Each line of the listing below that includes "Task" must be copied.

─── Supplied material

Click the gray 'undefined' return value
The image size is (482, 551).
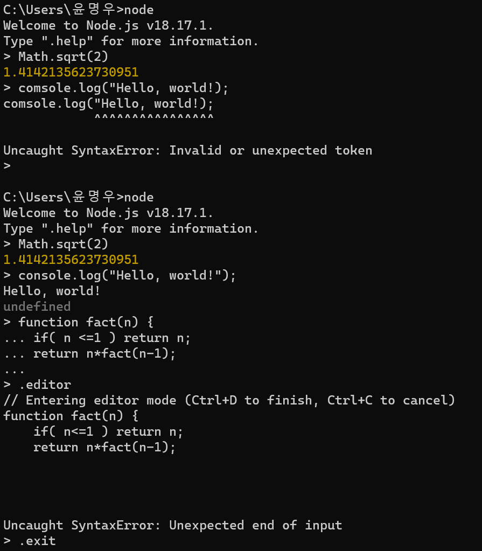[37, 307]
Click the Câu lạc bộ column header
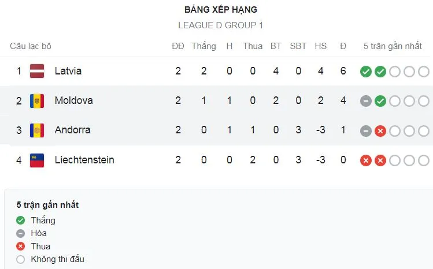This screenshot has height=269, width=433. (x=31, y=46)
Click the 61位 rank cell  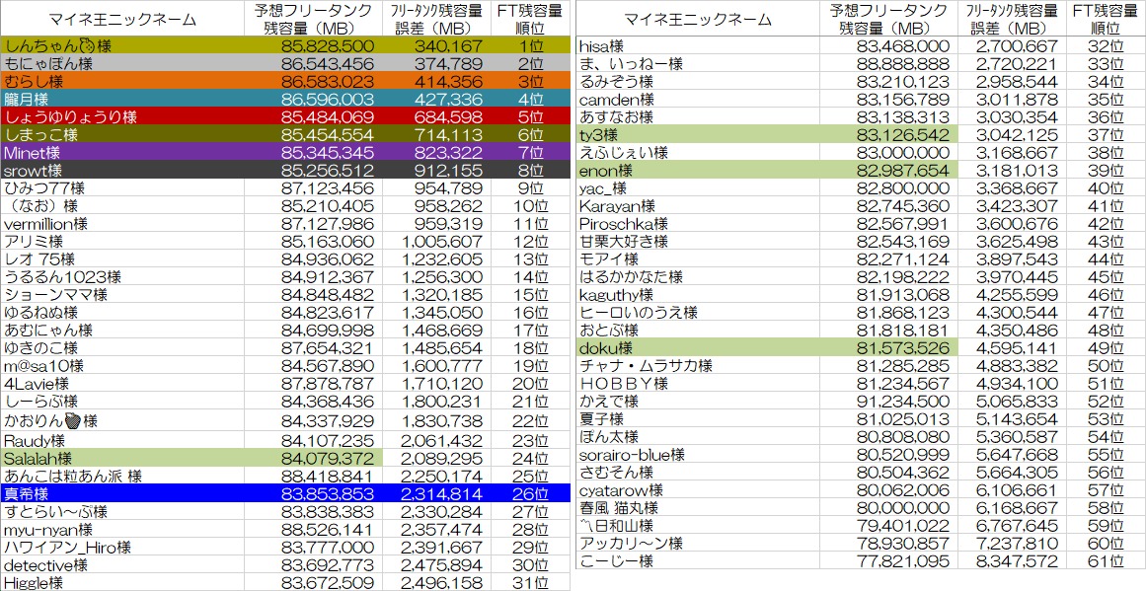pyautogui.click(x=1106, y=561)
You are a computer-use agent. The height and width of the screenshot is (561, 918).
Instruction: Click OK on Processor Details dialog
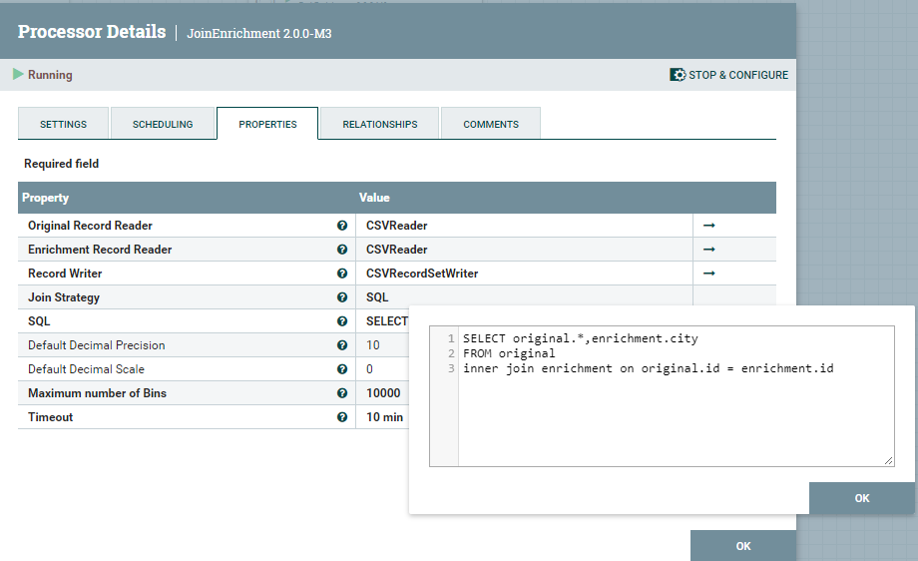pos(742,546)
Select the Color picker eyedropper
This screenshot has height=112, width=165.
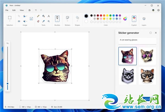43,21
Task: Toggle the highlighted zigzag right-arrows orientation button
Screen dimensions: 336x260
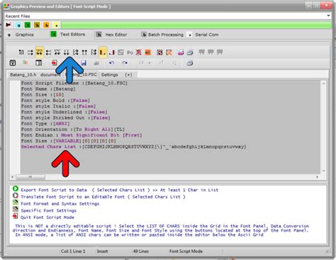Action: [x=40, y=52]
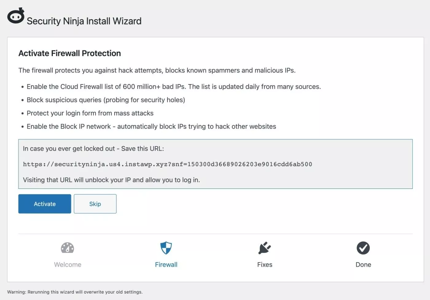Click the Block IP network bullet
The height and width of the screenshot is (300, 430).
pos(151,127)
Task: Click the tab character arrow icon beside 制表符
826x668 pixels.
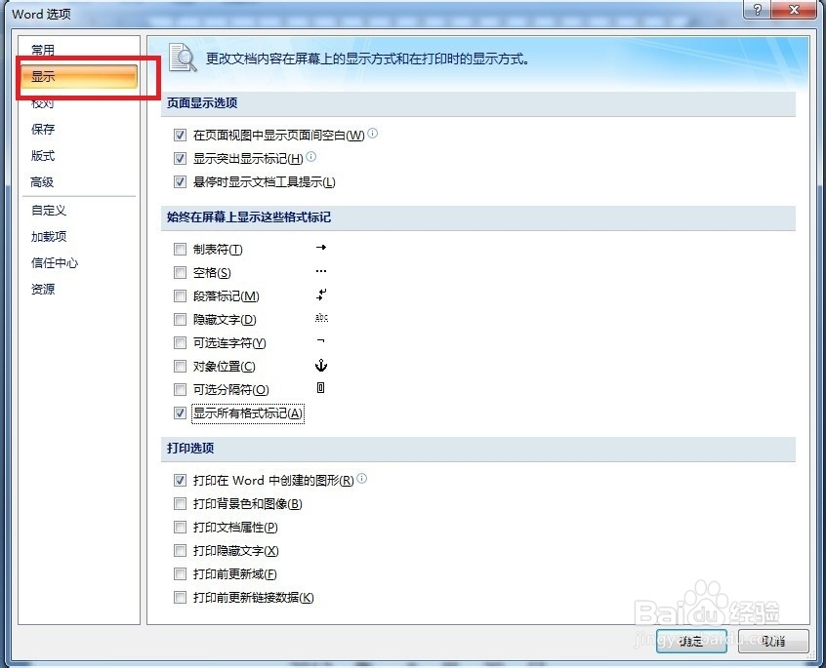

──────

* [Your response]:
Task: Toggle the highlighted zigzag right-arrows orientation button
Task: Click the tab character arrow icon beside 制表符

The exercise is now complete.